Hunting Season

On New Year's Day in 1880, a steam-driven packet boat from Palermo delivers a mysterious stranger to the little village of Vigata, where everyone knows each other's secrets. His presence greatly upsets 90-year-old Don Filippo, whose body is soon found in the surf, an apparent suicide. Then Don Filippo's mentally challenged son is found poisoned by mushrooms--even though he was a mushroom expert. Is it just a coincidence that, long ago, the new arrival's father had his throat cut in Vigata--a crime that was never solved?

Vigata, the imaginary Sicilian setting for Hunting Season--a lean, addictive mystery from Italian noir superstar Andrea Camilleri--is the setting, too, of Camilleri's contemporary Inspector Montalbano series. At the center here is the young stranger, always at the right place at the right time, resisting the overtures of the lusty Signora Clelia while befriending everyone with his skills and advice. Secret love and filial vengeance keep the town simmering as the members of the Peluso family begin dying mysteriously, one by one.

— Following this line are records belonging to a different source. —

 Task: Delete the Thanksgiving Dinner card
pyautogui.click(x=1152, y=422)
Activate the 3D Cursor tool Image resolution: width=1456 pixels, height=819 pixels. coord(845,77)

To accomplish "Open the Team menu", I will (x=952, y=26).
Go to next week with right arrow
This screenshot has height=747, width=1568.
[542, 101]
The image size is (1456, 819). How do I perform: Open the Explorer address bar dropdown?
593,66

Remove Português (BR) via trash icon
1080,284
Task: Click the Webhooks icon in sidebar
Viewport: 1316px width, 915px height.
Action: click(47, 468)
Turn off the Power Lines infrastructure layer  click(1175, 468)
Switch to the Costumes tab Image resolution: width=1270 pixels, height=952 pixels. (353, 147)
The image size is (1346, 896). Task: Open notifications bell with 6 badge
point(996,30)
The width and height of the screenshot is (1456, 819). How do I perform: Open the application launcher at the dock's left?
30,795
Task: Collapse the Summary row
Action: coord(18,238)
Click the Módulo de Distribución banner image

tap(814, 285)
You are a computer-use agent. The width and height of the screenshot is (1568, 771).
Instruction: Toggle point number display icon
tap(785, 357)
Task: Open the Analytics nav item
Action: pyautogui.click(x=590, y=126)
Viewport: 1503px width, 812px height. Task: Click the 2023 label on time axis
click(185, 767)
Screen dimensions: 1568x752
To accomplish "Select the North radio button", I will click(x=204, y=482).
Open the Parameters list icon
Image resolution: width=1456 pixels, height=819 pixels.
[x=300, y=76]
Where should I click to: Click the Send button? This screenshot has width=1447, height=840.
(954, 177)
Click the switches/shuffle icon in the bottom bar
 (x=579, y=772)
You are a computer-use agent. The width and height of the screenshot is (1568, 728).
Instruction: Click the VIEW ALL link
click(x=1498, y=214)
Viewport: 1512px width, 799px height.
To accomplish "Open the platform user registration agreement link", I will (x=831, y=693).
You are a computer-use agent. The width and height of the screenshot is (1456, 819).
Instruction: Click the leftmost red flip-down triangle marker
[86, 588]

Figuring out who the central characters are in this dark Sicilian comedy is half the fun, and Camilleri leads you down several false trails before the real plot begins to emerge. Teeming with dozens of earthy rural types, crackling with hotheaded Italian insults, each combustible scene bubbles with emotions of every variety. Camilleri's work feels effortless as he toys with alternate choices like a playful driver twisting the wheel, swerving across the line, fooling his passengers into screams, repeatedly inspiring that delicious, familiar chill of doubt. --Nick DiMartino, Nick's Picks, University Book Store, Seattle, Wash.